The Greeks defined a lyric as a song to be sung to the accompaniment of a lyre (lyra). A song is still called a lyric (the songs in a musical are known as lyrics) but we also use the term loosely to describe a particular kind of poem in order to distinguish it from narrative or dramatic verse of any kind.
 
A lyric is usually fairly short, not often longer than fifty or sixty lines, and often only between a dozen and thirty lines; and it usually expresses the feelings and thoughts of a single speaker (not necessarily the poet himself) in a personal and subjective fashion. The range and variety of lyric verse is immense, and lyric poetry, which is to be found in most literatures, comprises the bulk of all poetry.

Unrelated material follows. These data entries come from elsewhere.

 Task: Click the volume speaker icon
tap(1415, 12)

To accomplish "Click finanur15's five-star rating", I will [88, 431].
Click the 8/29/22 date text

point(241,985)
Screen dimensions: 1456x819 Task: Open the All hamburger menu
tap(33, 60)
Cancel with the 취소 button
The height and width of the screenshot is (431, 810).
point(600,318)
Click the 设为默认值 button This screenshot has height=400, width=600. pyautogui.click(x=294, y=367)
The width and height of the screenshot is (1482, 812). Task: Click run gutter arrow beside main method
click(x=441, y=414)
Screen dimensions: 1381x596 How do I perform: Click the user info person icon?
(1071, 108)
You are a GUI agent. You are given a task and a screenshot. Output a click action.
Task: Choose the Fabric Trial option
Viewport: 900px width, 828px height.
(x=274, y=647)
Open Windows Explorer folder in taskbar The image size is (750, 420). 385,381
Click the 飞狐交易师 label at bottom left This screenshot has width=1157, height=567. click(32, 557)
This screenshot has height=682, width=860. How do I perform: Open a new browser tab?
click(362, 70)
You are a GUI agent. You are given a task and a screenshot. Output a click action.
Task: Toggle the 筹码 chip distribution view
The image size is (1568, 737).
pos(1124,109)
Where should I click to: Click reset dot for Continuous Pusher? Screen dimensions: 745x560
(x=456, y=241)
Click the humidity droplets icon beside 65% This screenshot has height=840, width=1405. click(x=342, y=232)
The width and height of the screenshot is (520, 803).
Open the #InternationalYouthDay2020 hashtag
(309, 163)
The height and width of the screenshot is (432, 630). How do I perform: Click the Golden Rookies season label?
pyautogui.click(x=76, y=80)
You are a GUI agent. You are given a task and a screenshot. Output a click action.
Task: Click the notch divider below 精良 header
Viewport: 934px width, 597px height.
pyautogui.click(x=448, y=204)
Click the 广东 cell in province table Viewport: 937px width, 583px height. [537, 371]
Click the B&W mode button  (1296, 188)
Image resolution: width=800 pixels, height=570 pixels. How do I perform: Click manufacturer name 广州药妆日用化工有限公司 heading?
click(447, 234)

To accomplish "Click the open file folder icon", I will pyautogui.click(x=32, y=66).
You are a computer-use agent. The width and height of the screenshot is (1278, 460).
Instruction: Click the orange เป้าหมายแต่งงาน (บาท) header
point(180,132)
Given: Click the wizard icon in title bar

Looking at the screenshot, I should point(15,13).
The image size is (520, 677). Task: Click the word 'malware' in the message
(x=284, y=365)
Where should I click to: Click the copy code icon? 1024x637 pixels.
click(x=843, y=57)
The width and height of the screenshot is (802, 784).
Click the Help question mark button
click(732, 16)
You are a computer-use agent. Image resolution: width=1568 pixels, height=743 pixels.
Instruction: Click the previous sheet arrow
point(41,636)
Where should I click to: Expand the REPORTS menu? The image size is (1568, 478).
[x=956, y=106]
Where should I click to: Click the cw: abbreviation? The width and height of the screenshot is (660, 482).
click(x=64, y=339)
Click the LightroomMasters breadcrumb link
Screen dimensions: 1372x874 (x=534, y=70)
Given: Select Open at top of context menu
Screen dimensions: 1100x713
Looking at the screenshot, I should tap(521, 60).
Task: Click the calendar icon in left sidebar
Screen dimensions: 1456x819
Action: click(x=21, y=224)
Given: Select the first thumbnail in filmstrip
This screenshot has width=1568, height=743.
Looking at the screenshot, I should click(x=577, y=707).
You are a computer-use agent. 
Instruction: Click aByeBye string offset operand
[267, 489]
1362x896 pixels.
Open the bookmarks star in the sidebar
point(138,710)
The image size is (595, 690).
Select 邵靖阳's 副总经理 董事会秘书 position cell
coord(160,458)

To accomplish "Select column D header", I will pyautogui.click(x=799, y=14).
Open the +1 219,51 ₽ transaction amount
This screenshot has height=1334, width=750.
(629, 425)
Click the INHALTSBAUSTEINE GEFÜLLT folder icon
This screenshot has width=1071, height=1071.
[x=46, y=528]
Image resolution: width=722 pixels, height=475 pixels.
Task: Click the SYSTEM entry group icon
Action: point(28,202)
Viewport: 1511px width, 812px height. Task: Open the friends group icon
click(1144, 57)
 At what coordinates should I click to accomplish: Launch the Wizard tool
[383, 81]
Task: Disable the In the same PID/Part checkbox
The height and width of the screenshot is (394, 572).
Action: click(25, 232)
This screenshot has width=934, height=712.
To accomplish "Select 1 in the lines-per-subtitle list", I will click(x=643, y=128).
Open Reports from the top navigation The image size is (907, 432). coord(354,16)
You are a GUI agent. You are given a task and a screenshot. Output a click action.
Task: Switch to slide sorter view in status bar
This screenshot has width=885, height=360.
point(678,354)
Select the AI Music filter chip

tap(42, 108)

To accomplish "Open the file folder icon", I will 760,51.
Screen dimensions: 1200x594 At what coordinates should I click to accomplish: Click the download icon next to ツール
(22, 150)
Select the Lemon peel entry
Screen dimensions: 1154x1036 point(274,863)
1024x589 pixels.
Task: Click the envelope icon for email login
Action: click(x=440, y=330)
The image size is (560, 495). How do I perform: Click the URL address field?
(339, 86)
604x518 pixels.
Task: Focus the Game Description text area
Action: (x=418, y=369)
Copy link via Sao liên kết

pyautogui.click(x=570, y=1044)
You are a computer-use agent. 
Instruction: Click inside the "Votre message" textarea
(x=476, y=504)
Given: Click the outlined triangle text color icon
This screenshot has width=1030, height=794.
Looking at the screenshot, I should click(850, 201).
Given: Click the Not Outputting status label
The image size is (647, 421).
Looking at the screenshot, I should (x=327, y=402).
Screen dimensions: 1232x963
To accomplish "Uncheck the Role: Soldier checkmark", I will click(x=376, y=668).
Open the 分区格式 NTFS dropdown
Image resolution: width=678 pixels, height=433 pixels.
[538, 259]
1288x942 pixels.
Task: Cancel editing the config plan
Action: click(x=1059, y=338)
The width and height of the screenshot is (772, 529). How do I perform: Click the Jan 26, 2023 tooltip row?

Probably the earliest lyric poetry is Egyptian (c. 2600 BC). The Pyramid texts of this period reveal examples of the funeral song (a kind of elegy), the song of praise to the king (a type of ode), and an invocation to the gods (a form of hymn). Inscriptions on tombs of the same period include the songs of shepherds and fishermen. Later works (C. 1550 BC) include a love-song and an epitaph .
 
Apart from some Hebrew lyric poetry, the most memorable contribution in ancient times came from the Greeks. Like the Egyptian and Hebrew, the Greek lyric originated in religious ceremonial. Greek lyrics were sung or chanted, sometimes to the accompaniment of a dance. The dithyramb was originally sung and then took on the shape of a formal dance. These dithyrambic rhythms were probably the prototypes of the ode , or song of celebration (with divisions of strophe and antistrophe), which Pindar and Sophocles, among others, were to write.